[TASK DETAILS] Return the stretch from the line containing "coordinates (1895, 603)." through the last of the items below as a JSON list of strings, one string per line. Leave out blank lines.

start STORED RECORDS

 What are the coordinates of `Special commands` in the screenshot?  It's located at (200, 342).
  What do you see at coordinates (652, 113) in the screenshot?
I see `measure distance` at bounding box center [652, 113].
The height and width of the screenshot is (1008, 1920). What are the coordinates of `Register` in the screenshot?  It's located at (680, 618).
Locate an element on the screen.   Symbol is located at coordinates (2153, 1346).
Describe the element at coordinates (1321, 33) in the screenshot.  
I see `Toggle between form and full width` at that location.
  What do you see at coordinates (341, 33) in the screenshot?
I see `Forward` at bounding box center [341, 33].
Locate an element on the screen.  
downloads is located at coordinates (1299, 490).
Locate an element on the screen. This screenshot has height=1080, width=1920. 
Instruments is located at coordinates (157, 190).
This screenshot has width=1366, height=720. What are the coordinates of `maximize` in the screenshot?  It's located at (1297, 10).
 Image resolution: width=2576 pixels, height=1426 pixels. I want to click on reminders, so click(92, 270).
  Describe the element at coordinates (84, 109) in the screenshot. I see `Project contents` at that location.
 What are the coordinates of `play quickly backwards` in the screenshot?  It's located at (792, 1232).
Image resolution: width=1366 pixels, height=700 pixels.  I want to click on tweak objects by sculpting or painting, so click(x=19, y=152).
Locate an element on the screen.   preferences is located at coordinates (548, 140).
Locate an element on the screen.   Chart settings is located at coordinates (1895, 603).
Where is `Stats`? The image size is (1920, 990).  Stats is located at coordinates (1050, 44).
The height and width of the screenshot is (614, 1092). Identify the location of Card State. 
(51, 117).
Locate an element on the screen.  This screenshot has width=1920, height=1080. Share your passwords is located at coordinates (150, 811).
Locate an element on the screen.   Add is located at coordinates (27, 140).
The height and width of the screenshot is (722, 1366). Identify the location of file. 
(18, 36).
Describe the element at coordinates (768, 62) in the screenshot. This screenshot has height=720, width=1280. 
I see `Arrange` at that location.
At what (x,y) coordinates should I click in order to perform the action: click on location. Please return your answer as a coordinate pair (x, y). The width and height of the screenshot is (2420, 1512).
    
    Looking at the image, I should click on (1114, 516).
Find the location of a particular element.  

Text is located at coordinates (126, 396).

end STORED RECORDS

[RESULT OF THE TASK]
[
  "Locate an element on the screen.   Chart settings is located at coordinates (1895, 603).",
  "Where is `Stats`? The image size is (1920, 990).  Stats is located at coordinates (1050, 44).",
  "The height and width of the screenshot is (614, 1092). Identify the location of Card State. ",
  "(51, 117).",
  "Locate an element on the screen.  This screenshot has width=1920, height=1080. Share your passwords is located at coordinates (150, 811).",
  "Locate an element on the screen.   Add is located at coordinates (27, 140).",
  "The height and width of the screenshot is (722, 1366). Identify the location of file. ",
  "(18, 36).",
  "Describe the element at coordinates (768, 62) in the screenshot. This screenshot has height=720, width=1280. ",
  "I see `Arrange` at that location.",
  "At what (x,y) coordinates should I click in order to perform the action: click on location. Please return your answer as a coordinate pair (x, y). The width and height of the screenshot is (2420, 1512).",
  "    Looking at the image, I should click on (1114, 516).",
  "Find the location of a particular element.  ",
  "Text is located at coordinates (126, 396)."
]